■ Problem 1 ■
Copy every line of the listing below word for word.

■ Source passage ■
======

S-C DisAssembler

The S-C DisAssembler (SCDA) is a ProDOS-based tool for generating
assembly language source code from a binary or system file.  SCDA
operates in conjunction with the S-C Macro Assembler, to convert 6502
and 65C02 machine code into source code files in the "S-C" format.  Here
are some of the features:

*  Input is from one or more binary object files, including file types
BIN and SYS.

*  Output is to one or more "S-C" type (compressed source code) files.

*  Generates comment lines before each label, listing all references to
that label.

*  Disassembly is "script" driven, allowing incremental enhancement as
knowledge is gained about the program being disassembled.

*  Input files may be positioned to specific starting addresses.

*  Decodes ProDOS "MLI" calls as such.

*  Allows pre-named symbols up to 32-characters long.

*  Comes with complete commented source code, allowing you to understand
how it works and make your own personal extensions.

Of all the features, the most important may be the "script".  This is
essentially a "program", written in "disassembly language".  The script
allows you to define which input files to include and which output files
to generate, to name symbols such as monitor entry points and major
subroutines in your program being disassembled, to define table areas,
and even to insert comments.

The script itself is written using the standard S-C Macro Assembler, and
may be saved on a source file just as an assembly language program
would.  As you gain knowledge about the program you are disassembling,
you can add lines to the script.

======

(Records excerpted from a collection)
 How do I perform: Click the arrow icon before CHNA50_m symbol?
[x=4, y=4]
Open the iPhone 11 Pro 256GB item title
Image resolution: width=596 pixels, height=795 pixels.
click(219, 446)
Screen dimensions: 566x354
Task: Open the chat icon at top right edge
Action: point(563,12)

======

■ Problem 2 ■
According to the S-C DisAssembler description, what makes a script-driven disassembly useful? Answer in one to three sentences.

■ Exercise answer 1 ■
 How do I perform: Click the arrow icon before CHNA50_m symbol?
[x=4, y=4]
Open the iPhone 11 Pro 256GB item title
Image resolution: width=596 pixels, height=795 pixels.
click(219, 446)
Screen dimensions: 566x354
Task: Open the chat icon at top right edge
Action: point(563,12)

■ Exercise answer 2 ■
A script allows the disassembly to be improved step by step as you learn more about the program being disassembled. You can add lines that choose input and output files, name symbols such as monitor entry points and major subroutines, define table areas, and insert comments. The script is written with the S-C Macro Assembler and saved as a source file, so it can be kept and extended over time.